Потянулась вереница монотонных дней. Я был заточен. Что сказать о тех днях-близнецах? Утром шел в школу, из школы возвращался обедать к Млодзякам. Я уже не собирался ни убегать, ни объяснять, ни протестовать – да-да, я с удовольствием становился учеником, ведь я – ученик – был ближе гимназистке, чем я – самостоятельный человек. Ей-же-ей! – я почти позабыл о своих тридцати. Педагоги меня полюбили, директор Пюрковский шлепал меня по попочке, а во время идеологических диспутов теперь и я заливался румянцем и вопил: – Современность! Только современный мальчик! Только современная гимназистка! – Над этим смеялся Копырда. Вы, наверное, припоминаете Копырду, единственного современного мальчика на всю школу? Я старался сойтись с ним, пытался с ним подружиться и выпытать секрет его отношений с младшей Млодзяк – но он отделывался от меня, выказывал мне еще больше пренебрежения, нежели другим, словно чувствовал, что сестра его по типу, современная гимназистка меня отшила. Вообще жестокость, с которой ученики преследовали представителей враждебных себе видов молодости, была исключительной, чистюли ненавидели грязнуль, современные испытывали отвращение к старомодным и так далее. Так далее, далее! И далее!

Что мне сказать еще? Сифон умер. Изнасилованный через уши, он не мог прийти в себя, никак не мог отторгнуть зловещих элементов, привитых ему через уши. Тщетно он терзался, целыми часами пытался позабыть просвещающие слова, которые вопреки своей воли услышал. У него развилось отвращение к своему оскверненному типу, и он ощущал в себе какой-то неприятный осадок, постоянно это на нем сказывалось, он сплевывал, давился, хрипел, кашлял, но не мог, чувствуя себя недостойным, однажды к вечеру он повесился на вешалке. Что стало величайшей сенсацией, даже в печати появились заметки. Ментус, однако, мало от этого выиграл, смерть Сифона никак не повлияла на состояние его рожи. Ну и что с того, что Сифон умер? Мины, которые он делал во время поединка, приклеились к его лицу – не так легко отделаться от мин, раз стронутое с места лицо само по себе не принимает прежнего вида, оно не резиновое. Так что Ментус продолжал ходить с рожей столь неприятной, что даже Гопек и Мыздраль, друзья, избегали его, насколько это им удавалось. И чем он делался уродливее, тем, разумеется, чаще вздыхал о парне; но чем больше он вздыхал о парне, тем, понятное дело, уродливее становилась его рожа. Несчастье нас сблизило, он о парне вздыхал, а я о современной, вот так в совместных вздохах и текло потихоньку время, а действительность по-прежнему была недоступной и недостижимой, словно у нас на лицах высыпала сыпь. Он рассказывал мне, что у него есть шансы на обладание служанкой Млодзяков – в тот вечер, проходя через кухню и будучи под газом, он сорвал у нее поцелуй, но это нисколько его не удовлетворило.

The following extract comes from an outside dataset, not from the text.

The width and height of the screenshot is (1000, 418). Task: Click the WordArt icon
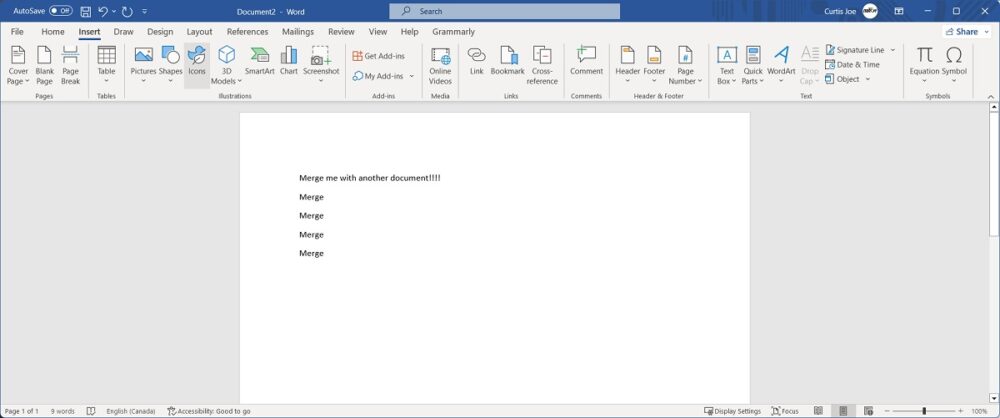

– Это не то, – говорил он, – это не то. Сорвать у девки поцелуй? Девка, правда, босоногая, прямо из деревни, и – как я дознался – брат у ней парень, да что ж из того, сволота, черт, зараза (и он употребил другие выражения, которые я не стану повторять), сестра не брат, домашняя прислуга не парень. Хожу к ней по вечерам, когда твоя инженерша Млодзяк на сессии комитета, болтаю, плету всякое, даже по-мужицки шпарю, но она пока никак не признает меня за своего.

Вот так и формировался его мир – со служанкой на втором плане, с парнем на первом. А мой мир весь без остатка переместился из школы в дом Млодзяков.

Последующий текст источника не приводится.